Thursday, April 18, 2024
1:30 p.m. to 3:00 p.m. MST

Room: Palm E

Lead by

DMCC Support Staff:

Jackie Dahlgren, BS, DMCC, Fred Hutchinson Cancer Center

Agenda

Mountain Standard Time Agenda Item

1:30-3:00pm

1. Standardizing protocol/protocol alignment for multi-information biomarker algorithms - Grogan

a) Align and standardized (as best and responsible possible) biospecimen collection and storage, patient level data (core sets of demographics, risk factors, clinical history, etc.), and medical image (e.g., image acquisition parameters, image processing, imaged de-dentification, etc).

b) If successful above, EDRN has the resources and expertise to develop multi-information biomarker algorithms (e.g., imaging + circulating + risk factors + ?) for all cancers of interest in the current and future EDRN portfolio.

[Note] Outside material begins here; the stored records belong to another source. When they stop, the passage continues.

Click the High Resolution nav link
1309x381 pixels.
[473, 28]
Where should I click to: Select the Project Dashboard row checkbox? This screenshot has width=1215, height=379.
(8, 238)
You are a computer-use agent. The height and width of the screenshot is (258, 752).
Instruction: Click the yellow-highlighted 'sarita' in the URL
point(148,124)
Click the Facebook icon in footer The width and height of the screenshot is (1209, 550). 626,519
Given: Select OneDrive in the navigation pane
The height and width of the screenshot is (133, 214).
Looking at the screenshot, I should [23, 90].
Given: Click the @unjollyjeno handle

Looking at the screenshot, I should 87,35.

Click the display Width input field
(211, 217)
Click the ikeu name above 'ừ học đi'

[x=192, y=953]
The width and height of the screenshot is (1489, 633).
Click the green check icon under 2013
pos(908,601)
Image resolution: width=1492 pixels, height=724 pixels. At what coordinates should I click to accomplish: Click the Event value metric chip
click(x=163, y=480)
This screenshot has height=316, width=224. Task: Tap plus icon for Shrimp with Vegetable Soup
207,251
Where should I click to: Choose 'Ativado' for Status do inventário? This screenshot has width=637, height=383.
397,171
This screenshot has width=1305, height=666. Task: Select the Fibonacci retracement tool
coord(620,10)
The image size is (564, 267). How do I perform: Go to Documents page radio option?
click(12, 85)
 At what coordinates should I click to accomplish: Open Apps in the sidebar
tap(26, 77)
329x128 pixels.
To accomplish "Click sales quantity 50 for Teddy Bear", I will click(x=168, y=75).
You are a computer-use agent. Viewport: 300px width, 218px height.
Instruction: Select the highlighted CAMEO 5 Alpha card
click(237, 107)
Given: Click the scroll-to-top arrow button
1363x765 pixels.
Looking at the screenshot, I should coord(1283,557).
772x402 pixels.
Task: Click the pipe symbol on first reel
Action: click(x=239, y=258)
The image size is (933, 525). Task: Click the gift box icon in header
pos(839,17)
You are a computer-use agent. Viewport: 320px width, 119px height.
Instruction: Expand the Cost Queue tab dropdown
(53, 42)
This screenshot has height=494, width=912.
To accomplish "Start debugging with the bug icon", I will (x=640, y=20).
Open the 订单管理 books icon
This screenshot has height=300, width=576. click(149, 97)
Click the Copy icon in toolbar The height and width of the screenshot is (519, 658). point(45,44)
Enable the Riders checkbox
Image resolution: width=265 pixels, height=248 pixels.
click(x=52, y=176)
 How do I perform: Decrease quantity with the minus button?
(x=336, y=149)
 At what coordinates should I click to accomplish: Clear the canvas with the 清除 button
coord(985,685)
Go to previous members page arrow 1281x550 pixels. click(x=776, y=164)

c) Development and multisite validation of high throughout risk/diagnosis calculators for cancers that integrate clinical, imaging, biomarker data for different cancers

Discussion Points:

  1. What are existing clinical data infrastructure collection mechanisms (REDCap, DMCC data structure etc.. that could be used for different projects
  2. Standard demographics and disease specific risk factors
  3. Clinical utility measures (like unnecessary biopsies in prostate), time to diagnosis of cancer, clinical decisions such as f/u, imaging or biopsy that should be stored
  4. Existing cloud based imaging storage that allow images to reside at institutions and be called up for specific radiomic projects
  5. Standard EDRN tissue/biospecimen protocols for each disease that allow each site to store samples in same manner.

2. Federated learning (FL) project (images ± patient data ± ‘omic data) - Schabath

a) Federated learning (FL) is a paradigm shifting solution to mitigate the bottleneck of training and validating large volumes of PHI data (and does not violate privacy)

b) Individual sites can train on their data allow without violating privacy issues.

c) By adding enhanced privacy preservation and uncertainty estimation, FL provides a viable solution for large scale machine learning deployments in the medical imaging domain (but not exclusive to just medical imaging)

Discussion Points:

  1. There are potential new infrastructure costs for give sites (GPUs, curation of data, research databases to house the curated data)
  2. How much data standardization is needed?
  3. There are numerous difference FL methods, privacy preservation methods, and uncertainty estimations: This requires experimentation to reveal advantages, barriers, limitations, etc.
  4. Each site will likely need CS/Data science expertise to manage the infrastructure
  5. Using FL for medical imaging is considered the standard use case, there has been little consideration for other types of data (large scale ‘omic data, EMR data, pathology images, etc)
  6. How do garner interest in a multi-site FL project?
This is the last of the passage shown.